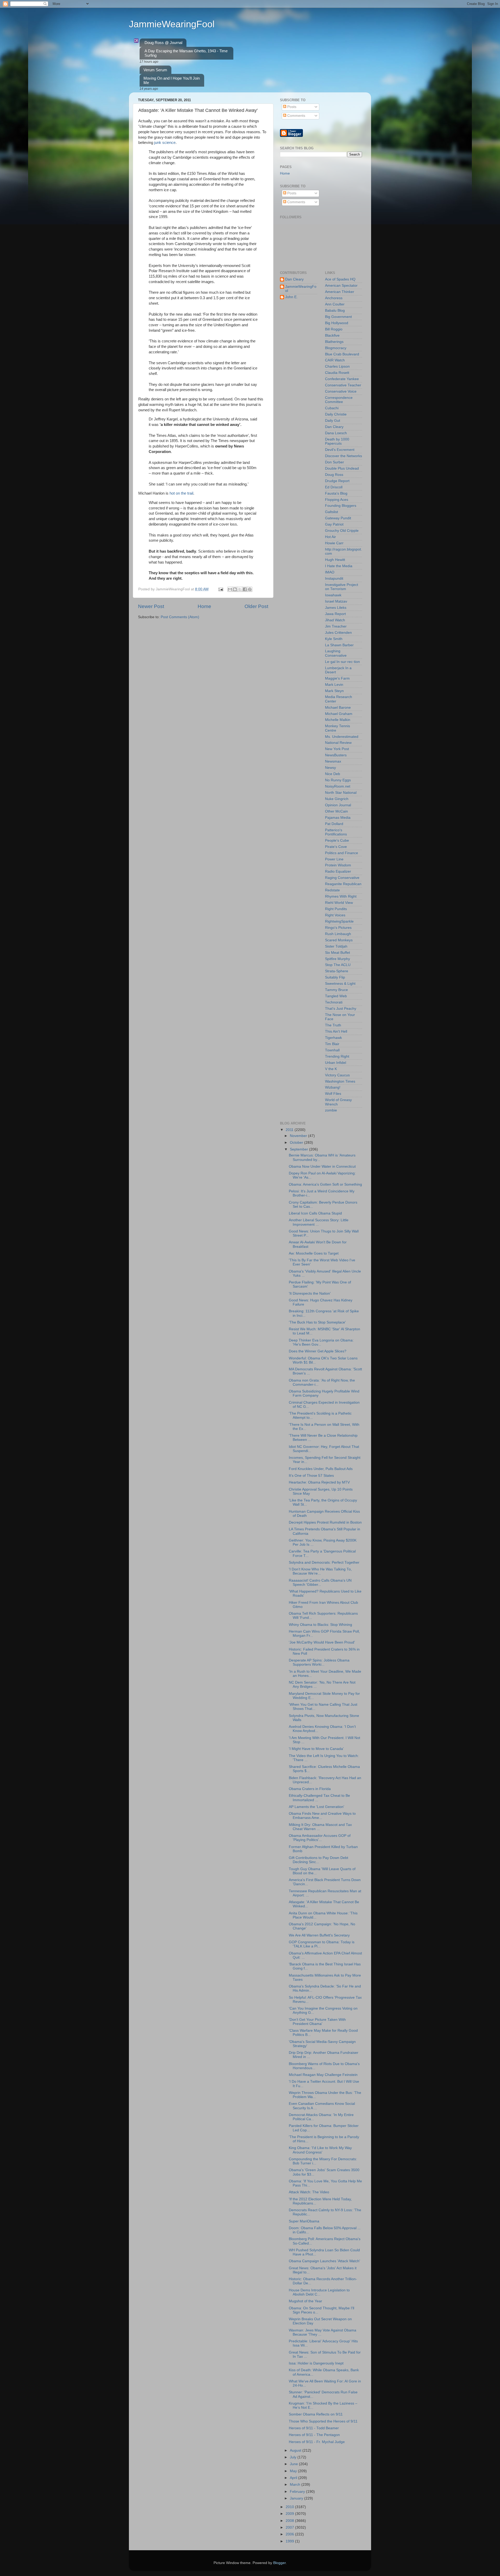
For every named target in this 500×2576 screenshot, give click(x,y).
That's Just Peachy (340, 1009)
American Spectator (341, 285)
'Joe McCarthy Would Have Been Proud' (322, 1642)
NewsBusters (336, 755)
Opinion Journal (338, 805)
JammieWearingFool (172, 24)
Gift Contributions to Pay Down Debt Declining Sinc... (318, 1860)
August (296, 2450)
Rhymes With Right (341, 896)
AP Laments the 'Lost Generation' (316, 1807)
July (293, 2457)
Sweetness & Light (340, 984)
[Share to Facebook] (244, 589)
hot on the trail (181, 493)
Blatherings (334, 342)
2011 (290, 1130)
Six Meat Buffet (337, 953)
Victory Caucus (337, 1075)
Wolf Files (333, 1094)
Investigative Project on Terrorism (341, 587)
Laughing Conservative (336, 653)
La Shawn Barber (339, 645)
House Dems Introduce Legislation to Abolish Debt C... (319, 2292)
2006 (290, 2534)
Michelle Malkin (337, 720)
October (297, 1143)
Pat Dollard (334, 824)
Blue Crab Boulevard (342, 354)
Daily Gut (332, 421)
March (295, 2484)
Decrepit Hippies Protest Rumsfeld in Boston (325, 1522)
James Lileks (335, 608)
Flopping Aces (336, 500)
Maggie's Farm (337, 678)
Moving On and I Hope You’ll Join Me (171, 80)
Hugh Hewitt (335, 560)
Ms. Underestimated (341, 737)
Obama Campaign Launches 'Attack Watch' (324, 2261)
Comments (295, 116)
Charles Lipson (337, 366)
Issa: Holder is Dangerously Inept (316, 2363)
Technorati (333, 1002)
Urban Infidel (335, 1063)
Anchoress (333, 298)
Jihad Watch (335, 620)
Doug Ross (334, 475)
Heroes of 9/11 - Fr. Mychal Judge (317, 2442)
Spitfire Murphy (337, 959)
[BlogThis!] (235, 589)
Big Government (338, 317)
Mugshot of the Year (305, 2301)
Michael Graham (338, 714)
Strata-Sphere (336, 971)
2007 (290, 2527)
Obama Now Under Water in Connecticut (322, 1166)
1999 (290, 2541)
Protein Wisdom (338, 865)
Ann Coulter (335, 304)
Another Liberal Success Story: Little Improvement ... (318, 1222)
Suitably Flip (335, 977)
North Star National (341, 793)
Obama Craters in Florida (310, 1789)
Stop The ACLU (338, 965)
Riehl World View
:::::
THE TASK: Each line in the listing that contains "Watch" should be returned.

TASK ANSWER:
Obama Campaign Launches 'Attack Watch' (324, 2261)
Jihad Watch (335, 620)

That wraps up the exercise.